Le livre de Boimare répond en partie à l’une de mes grandes angoisses de professeur : qu’est-ce que je fais en classe quand je fais du français ? Bien souvent, je fais tellement de choses qu’en réalité je ne fais pas grand-chose. Boimare propose, pour sa part, d’en revenir à l’essentiel : lire des histoires et les discuter ; accompagner les enfants pour qu’ils trouvent réponse dans les textes à leurs peurs et doutes fondamentaux.


Mauvaise nuit, bis ter ou quater. À cette période de l’année, c’est toujours les mêmes nuits ; tête trop pleine d’images et de sons, et demi-souvenirs qui fulgurent.


Des quantités astronomiques d’alcool.

L’expo Munch au musée d’Orsay, malgré la foule et la gueule de bois du siècle. Fascinante découverte. Munch a répété inlassablement les mêmes motifs et les mêmes structures. Dans sa peinture sans contours, il n’y a plus de séparation entre l’interne et l’externe, entre le moi, les autres et les choses. Les êtres et les choses s’y contaminent d’angoisse latente, sourde, répandue. La puberté, avec son sac noir de psychoses, me restera longtemps.


I. est sorti de la salle sans crier gare. Je vais le chercher dans le couloir et lui demande pourquoi il a quitté mon cours.

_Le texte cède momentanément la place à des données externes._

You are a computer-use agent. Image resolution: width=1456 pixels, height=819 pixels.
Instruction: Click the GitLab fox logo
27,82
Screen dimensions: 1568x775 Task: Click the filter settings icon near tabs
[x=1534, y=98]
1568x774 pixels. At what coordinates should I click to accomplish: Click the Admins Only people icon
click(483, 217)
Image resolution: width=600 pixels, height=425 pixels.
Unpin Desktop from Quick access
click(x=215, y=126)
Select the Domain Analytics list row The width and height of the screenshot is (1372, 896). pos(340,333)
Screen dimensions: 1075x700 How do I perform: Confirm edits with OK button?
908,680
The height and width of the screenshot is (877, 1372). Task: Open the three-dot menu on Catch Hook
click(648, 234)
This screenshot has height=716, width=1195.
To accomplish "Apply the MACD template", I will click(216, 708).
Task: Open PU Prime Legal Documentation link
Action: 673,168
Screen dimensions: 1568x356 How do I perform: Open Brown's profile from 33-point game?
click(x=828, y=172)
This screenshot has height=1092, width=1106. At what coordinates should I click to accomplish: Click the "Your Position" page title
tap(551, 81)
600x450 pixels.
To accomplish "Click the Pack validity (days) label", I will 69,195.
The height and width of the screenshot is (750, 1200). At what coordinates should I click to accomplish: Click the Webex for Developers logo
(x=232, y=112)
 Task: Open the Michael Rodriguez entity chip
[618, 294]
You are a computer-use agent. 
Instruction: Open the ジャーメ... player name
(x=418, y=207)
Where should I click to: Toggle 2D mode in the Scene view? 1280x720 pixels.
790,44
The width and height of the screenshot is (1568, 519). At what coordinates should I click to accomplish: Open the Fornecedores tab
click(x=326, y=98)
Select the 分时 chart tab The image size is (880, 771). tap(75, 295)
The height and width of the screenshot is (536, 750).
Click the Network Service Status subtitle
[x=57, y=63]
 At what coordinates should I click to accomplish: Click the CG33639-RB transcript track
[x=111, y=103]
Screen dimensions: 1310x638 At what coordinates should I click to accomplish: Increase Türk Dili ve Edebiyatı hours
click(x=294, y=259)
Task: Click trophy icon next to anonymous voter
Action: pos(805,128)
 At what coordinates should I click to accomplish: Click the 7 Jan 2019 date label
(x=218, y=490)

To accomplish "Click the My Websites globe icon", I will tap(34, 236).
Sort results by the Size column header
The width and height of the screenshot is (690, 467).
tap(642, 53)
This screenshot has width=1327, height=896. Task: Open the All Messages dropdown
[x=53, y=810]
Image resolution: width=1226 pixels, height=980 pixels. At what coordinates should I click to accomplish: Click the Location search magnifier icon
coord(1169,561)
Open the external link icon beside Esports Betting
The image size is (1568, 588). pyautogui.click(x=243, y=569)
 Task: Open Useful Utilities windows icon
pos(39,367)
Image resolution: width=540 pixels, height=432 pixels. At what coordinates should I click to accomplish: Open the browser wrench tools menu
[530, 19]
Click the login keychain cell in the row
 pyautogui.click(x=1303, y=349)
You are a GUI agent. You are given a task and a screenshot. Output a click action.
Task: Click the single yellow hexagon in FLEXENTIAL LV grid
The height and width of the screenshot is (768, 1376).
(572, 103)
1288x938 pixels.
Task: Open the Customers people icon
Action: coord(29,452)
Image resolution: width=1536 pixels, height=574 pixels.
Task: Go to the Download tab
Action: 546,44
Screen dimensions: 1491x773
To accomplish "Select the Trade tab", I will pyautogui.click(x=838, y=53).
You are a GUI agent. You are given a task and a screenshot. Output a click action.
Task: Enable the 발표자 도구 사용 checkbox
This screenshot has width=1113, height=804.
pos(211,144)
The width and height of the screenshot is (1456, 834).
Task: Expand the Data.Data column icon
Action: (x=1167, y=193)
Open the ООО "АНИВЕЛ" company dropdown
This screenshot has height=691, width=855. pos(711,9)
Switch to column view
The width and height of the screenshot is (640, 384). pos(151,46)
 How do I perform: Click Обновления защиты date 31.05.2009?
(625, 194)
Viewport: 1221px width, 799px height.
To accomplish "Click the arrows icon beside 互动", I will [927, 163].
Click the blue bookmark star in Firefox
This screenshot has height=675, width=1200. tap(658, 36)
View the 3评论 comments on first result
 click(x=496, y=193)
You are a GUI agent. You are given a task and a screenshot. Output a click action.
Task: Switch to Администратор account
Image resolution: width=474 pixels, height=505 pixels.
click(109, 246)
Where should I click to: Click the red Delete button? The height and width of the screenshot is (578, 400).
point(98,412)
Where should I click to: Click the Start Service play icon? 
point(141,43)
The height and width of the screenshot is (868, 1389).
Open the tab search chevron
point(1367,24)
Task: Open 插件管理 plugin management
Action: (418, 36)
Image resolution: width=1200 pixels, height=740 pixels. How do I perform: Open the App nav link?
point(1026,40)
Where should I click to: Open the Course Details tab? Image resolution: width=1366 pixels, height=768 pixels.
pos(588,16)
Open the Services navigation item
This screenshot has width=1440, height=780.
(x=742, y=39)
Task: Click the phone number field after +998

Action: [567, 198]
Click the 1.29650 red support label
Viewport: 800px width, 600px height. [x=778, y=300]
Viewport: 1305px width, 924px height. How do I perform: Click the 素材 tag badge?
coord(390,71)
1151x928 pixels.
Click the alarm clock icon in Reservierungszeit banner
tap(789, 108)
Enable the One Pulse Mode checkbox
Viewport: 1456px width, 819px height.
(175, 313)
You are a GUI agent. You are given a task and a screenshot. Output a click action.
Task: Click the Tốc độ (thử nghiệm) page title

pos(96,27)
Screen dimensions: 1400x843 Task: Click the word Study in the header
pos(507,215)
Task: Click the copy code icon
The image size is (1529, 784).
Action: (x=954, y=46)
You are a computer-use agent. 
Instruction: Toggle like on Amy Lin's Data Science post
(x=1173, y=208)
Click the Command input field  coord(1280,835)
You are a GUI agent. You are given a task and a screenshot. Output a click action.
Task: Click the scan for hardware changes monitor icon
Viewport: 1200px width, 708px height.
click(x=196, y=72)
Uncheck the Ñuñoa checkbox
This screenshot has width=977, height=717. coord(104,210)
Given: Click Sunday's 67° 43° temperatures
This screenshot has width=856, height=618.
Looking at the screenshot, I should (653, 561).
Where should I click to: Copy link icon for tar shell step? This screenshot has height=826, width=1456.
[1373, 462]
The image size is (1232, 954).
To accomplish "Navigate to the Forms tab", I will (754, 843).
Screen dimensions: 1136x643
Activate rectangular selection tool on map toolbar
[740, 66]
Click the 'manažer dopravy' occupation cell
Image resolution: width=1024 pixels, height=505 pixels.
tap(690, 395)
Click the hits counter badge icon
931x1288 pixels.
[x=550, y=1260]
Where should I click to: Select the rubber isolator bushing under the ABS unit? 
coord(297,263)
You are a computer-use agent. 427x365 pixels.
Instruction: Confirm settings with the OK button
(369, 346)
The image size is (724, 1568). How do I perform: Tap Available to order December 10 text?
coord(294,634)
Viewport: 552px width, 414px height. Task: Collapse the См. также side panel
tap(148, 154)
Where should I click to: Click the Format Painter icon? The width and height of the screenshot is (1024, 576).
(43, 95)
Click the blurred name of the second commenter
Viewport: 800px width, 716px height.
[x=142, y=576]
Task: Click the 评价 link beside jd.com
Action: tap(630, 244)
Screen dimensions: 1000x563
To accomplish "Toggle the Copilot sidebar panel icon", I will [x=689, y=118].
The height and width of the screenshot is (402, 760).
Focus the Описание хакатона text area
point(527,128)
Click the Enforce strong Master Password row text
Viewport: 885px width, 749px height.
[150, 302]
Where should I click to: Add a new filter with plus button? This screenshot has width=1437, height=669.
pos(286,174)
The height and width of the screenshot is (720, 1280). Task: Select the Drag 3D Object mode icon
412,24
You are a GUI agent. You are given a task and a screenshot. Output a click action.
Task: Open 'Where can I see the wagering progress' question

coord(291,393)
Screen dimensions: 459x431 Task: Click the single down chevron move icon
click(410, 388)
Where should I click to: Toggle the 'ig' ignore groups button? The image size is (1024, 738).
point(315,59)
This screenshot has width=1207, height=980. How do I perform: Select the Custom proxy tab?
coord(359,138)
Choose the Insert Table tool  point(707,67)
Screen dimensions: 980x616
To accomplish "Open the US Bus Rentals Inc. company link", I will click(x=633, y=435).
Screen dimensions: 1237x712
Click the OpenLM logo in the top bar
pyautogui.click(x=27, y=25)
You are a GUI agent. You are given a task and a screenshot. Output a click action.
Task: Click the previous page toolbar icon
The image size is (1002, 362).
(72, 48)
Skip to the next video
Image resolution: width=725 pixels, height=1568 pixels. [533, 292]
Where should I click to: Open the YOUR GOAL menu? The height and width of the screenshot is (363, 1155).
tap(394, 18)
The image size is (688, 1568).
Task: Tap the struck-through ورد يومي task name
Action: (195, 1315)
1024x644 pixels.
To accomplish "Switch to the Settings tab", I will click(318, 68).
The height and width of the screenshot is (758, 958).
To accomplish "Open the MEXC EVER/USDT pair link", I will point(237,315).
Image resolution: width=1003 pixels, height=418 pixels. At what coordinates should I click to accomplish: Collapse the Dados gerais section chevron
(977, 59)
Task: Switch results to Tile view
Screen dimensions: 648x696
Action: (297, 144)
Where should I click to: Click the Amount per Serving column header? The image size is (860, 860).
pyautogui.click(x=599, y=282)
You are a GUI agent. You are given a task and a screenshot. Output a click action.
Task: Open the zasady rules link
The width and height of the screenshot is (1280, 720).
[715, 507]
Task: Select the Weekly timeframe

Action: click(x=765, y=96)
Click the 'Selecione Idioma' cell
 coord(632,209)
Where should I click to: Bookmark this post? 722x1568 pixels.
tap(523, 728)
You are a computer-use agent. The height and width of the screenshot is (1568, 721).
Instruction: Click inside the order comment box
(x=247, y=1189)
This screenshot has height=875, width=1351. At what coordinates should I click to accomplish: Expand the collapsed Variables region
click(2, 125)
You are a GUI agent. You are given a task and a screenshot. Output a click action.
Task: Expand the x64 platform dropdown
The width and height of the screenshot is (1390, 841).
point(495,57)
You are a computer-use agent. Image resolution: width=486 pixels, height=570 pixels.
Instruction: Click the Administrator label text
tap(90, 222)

Il m’avoue son traumatisme : depuis la sixième, K. a pris l’habitude de soulever son tee-shirt en plein cours pour lui montrer sa brassière. Elle vient de recommencer.


Première page d’Yvain ou le chevalier au lion. Je leur demande : où se situe le début de ce roman ? Un élève, appliqué : « le début de ce roman se situe à la page 9. »

Soir, concert de Jane Doe au Walrus. Harmonies vocales m’emmènent assez loin. Au resto, causons musique : Freddie Mercury avait trop de dents, paraît-il. Que faisiez-vous quand vous avez appris la mort de Bowie ? – Je buvais une bière au Pouchla.


Entretien avec J. Vingt et un ans de bahut et on la traite encore comme « la petite négresse » qui ne nettoie pas assez bien les chiottes – elle y laisserait des virgules : terme technique de serpillologue pour dire trace de merde dans la cuvette.

Au ciné pour Coma, de Bonello. Vie confinée d’une ado perdue dans les rêves de l’autre – c’est Deleuze qui le dit, avec gros plan sur ses ongles immenses, puis son menton de dément. « Ne soyez jamais pris dans le rêve de l’autre ».


Soirée chez J. Cinq filles et moi. Qu’est-ce qui me prend à lancer une conversation sur les accusations qui visent Julien Bayou ? J'avance qu’il est difficile aujourd’hui pour un homme d’exprimer une nuance sur le fond de l’affaire, mais ma position est battue en brèche. On me répond : « Tu es gêné après metoo ? C’est normal. Tu es gêné comme les musulmans l’étaient après le 13 novembre ».

Bien sûr qu’il faut fermer sa gueule, parfois – et je ne crois pas être de ceux qui l’ouvrent le plus – et je ne veux pas jouer les caliméros, parce qu’il y a de bien pires injustices –, mais je m’inquiète pour notre capacité à faire corps, ensemble (je veux dire : toute la société), en nous emparant des mêmes sujets. Si je ne pouvais pas proposer qu’à mon avis nous n’avons pas à exiger des politiques qu’ils ne soient pas des connards dans la sphère intime (Bayou a peut-être été un lâche et un connard, mais ne l’avons-nous pas tous été un jour ? Et est-ce qu’être un connard dans la vie intime empêche d’être un dirigeant politique de bon niveau, avec la probité requise ? – on pourrait au moins en débattre), si je ne pouvais pas proposer ces arguments parce qu’ils seraient frappés de soupçon car prononcés par un homme, alors nous renoncerions à notre capacité de réflexion collective.